Ik raad vaak aan mensen aan om hun automatische alerts van hun mailbox af te zetten. Die voortdurende pings zijn dodelijk voor je concentratie. Je maakt je brein verslaafd aan informatieshots. Telkens als je een ping hoort, krijgt je brein een dopamine-opstoot. Het probleem met het gelukshormoon dopamine is dat je steeds meer nodig hebt om hetzelfde effect te bekomen. Na verloop van tijd ben je meer bezig met als een junk op zoek te gaan naar nieuwe informatie om je brein te doperen dan met werken.
Citaat: Elke Geraerts begeleidde al verschillende grote bedrijven, waaronder de autobouwer Volvo en het bouwbedrijf Heijmans. “Een van de managers die ik coachte, heeft nu voor haar hele afdeling ‘olifantentijd’ ingepland. Elke dag tussen negen en elf werken collega’s ongestoord aan hun projecten, dan worden zelfs geen vergaderingen belegd.”
25 minuten
Onderzoek leert dat het 25 minuten duurt om opnieuw in diepe concentratie te geraken, nadat je bent gestoord. Blijkbaar zijn wij het met z’n allen ook normaal beginnen te vinden dat we nooit meer ten volle geconcentreerd werken. Dat kan toch niet? De efficiëntiewinst die we kunnen halen als we onszelf en onze collega’s ongestoord laten werken, is enorm.

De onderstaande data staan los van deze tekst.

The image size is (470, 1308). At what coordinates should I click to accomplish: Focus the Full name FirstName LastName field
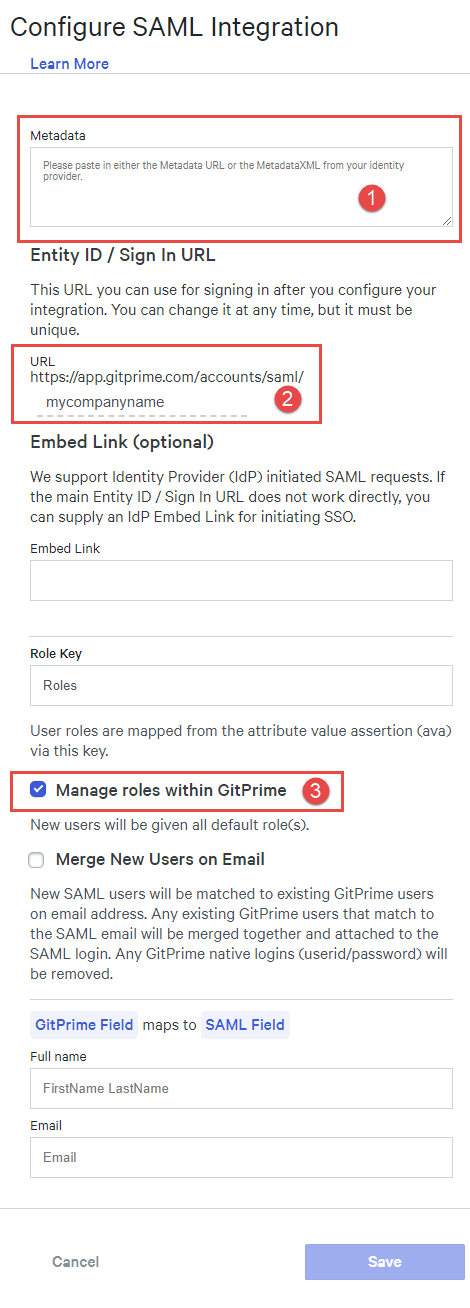241,1088
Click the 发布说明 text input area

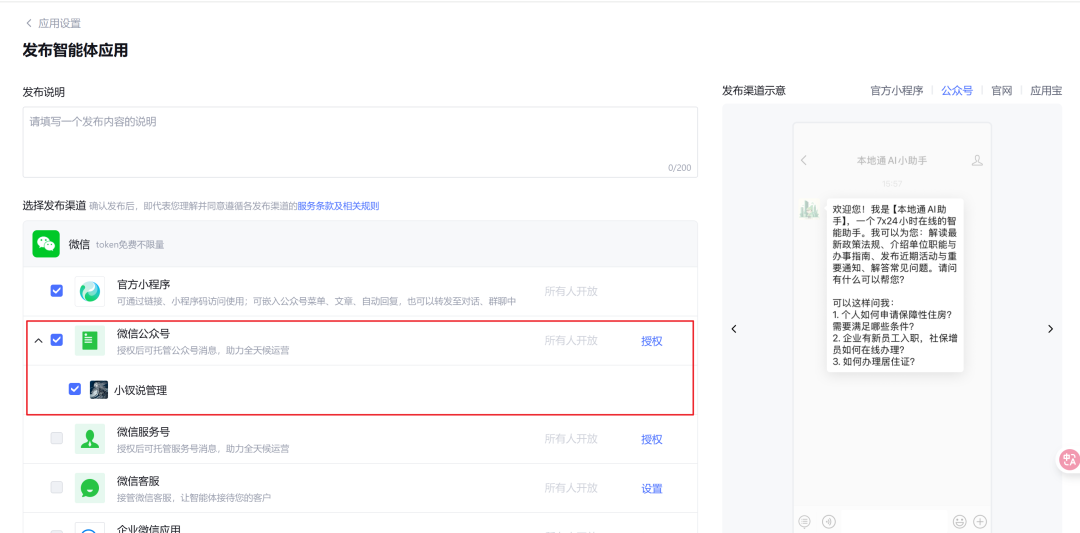360,141
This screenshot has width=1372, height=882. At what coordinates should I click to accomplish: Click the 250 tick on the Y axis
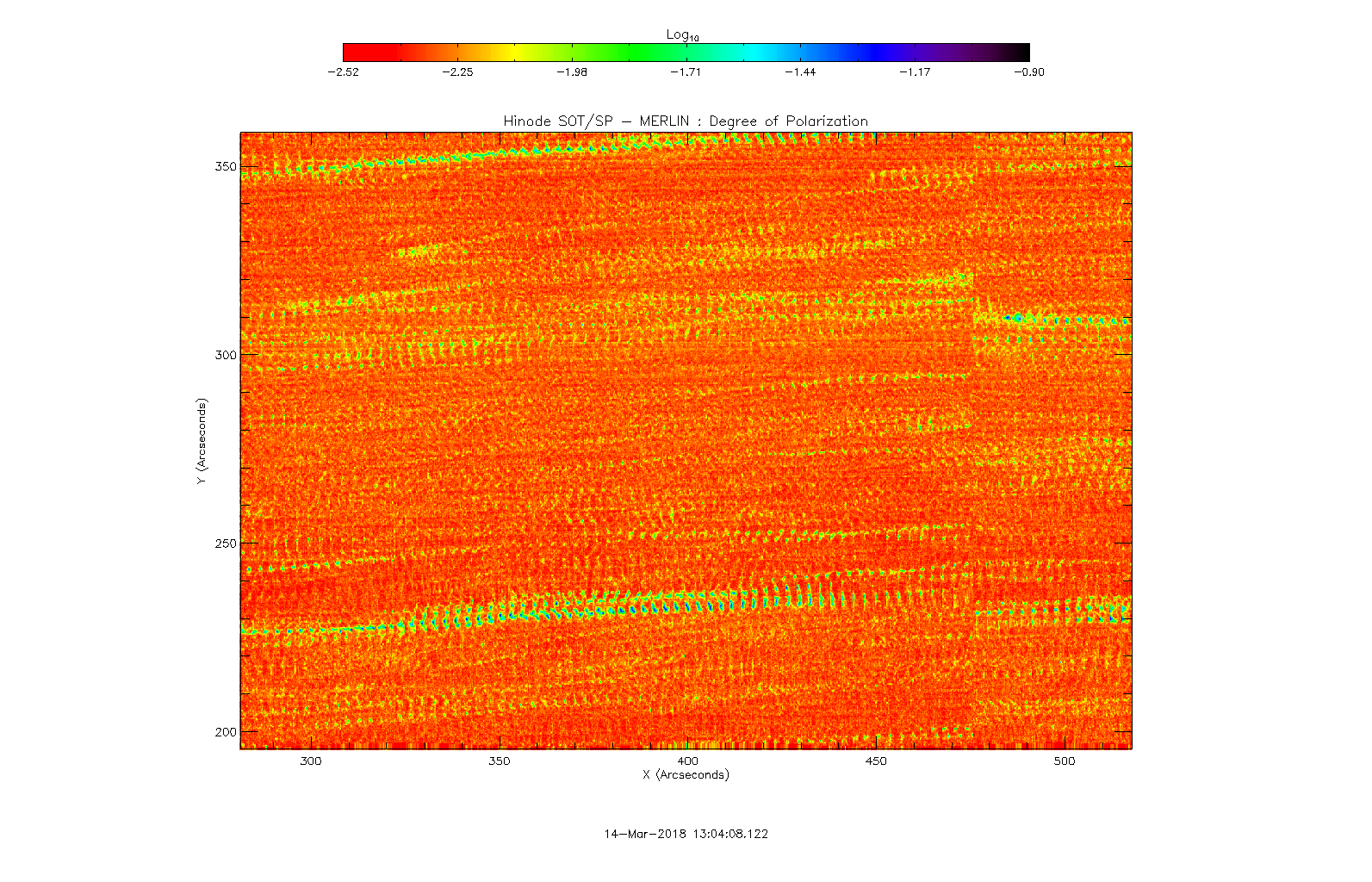[226, 543]
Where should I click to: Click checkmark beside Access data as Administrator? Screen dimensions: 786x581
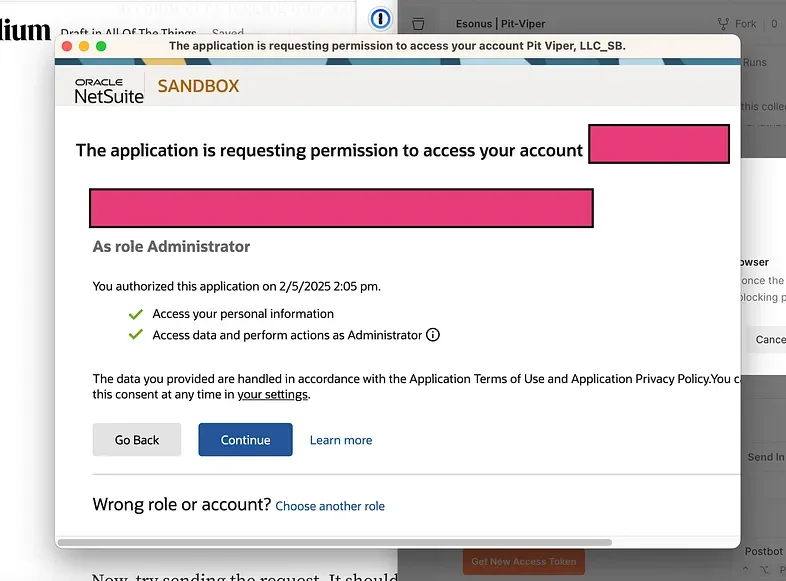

Ons brein is niet gemaakt om te multitasken. Dat is intussen herhaaldelijk bewezen. Alle laboratoriumexperimenten wijzen in dezelfde richting. Laat ons er dus zo veel mogelijk mee stoppen. Multitaskers zijn tot 40 procent minder efficiënt. Hoe vaker je kan singletasken, hoe beter.
OEFENING 3 > LAAT JE GEDACHTEN GEREGELD AFDWALEN
De derde oefening is een makkie: jezelf tijd gunnen om te freewheelen, je gedachten te laten afdwalen.
Twee psychologen van Harvard ontdekten dat we liefst 47 procent van de tijd niet bezig zijn met datgene waarmee we denken bezig te zijn. Zelfs als we ons echt op iets toeleggen, is onze geest er 30 procent van de tijd niet bij. Wees je daarvan bewust en laat het gebeuren. Door je aandacht even te laten afdwalen, gun je je hersenen de tijd informatie te verwerken en op te slaan. Je structureert onbewust dingen in je hoofd.
Ga de tijd die je hersenen nodig hebben niet meteen weer opvullen met op Facebook of Instagram te scrollen. Mindwandering betekent met niets bezig zijn. Níéts.
Geen tijdverspilling
Wees je ervan bewust dat je gedachten alle kanten op schieten en registreer welke gedachten in je opkomen. Stel jezelf geregeld de vraag: wat denk ik nu? En vertrouw erop dat het geen tijdverspilling is, dat je geest verbanden aan het leggen is. Als onze gedachten 47 procent van de tijd afdwalen, is het omdat ons brein die tijd nodig heeft.’
Een beetje verveling is nuttig. Volgens onderzoekers van de universiteit van Californië kan je medewerkers die net een moeilijk probleem voorgeschoteld kregen, best een kwartier iets heel saais laten doen. Vaak komt de oplossing als vanzelf.
OEFENING 4 > ZOEK JE PLEZIERTJES OP HET WERK
De burn-out cijfers nemen met de jaren toe. Wacht niet tot je werkgever zijn verantwoordelijkheid neemt en de zaken aanpakt. Begin er zelf mee. Werknemers moeten ook voor zichzelf en voor elkaar zorgen. We maken elkaar gek, gijzelen elkaar. Op veel werkvloeren is het de gewoonte een broodje aan je bureau te eten. We weten allemaal dat dat heel ongezond is.
Ga tussen de lunch een wandeling doen met een collega. Zonder jezelf eens af in de vergaderzaal, maar niet zonder een praatje te slaan met de receptioniste. Geef een collega eens een compliment. Want ook dat is werkplezier.
OEFENING 5 > STOP MET TE ZEGGEN DAT JE HET DRUK HEBT
‘Hoe gaat het? Druk zeker?’ Druk-druk-druk. Als je maatschappelijk wil meetellen, moet je het druk hebben. Wie geen stress ervaart, is niet geslaagd in het leven, lijkt het. Zonder het goed te beseffen creëren we een situatie waarbij iedereen het perfect normaal vindt dat iedereen constant gestrest rondloopt. En waarom eigenlijk?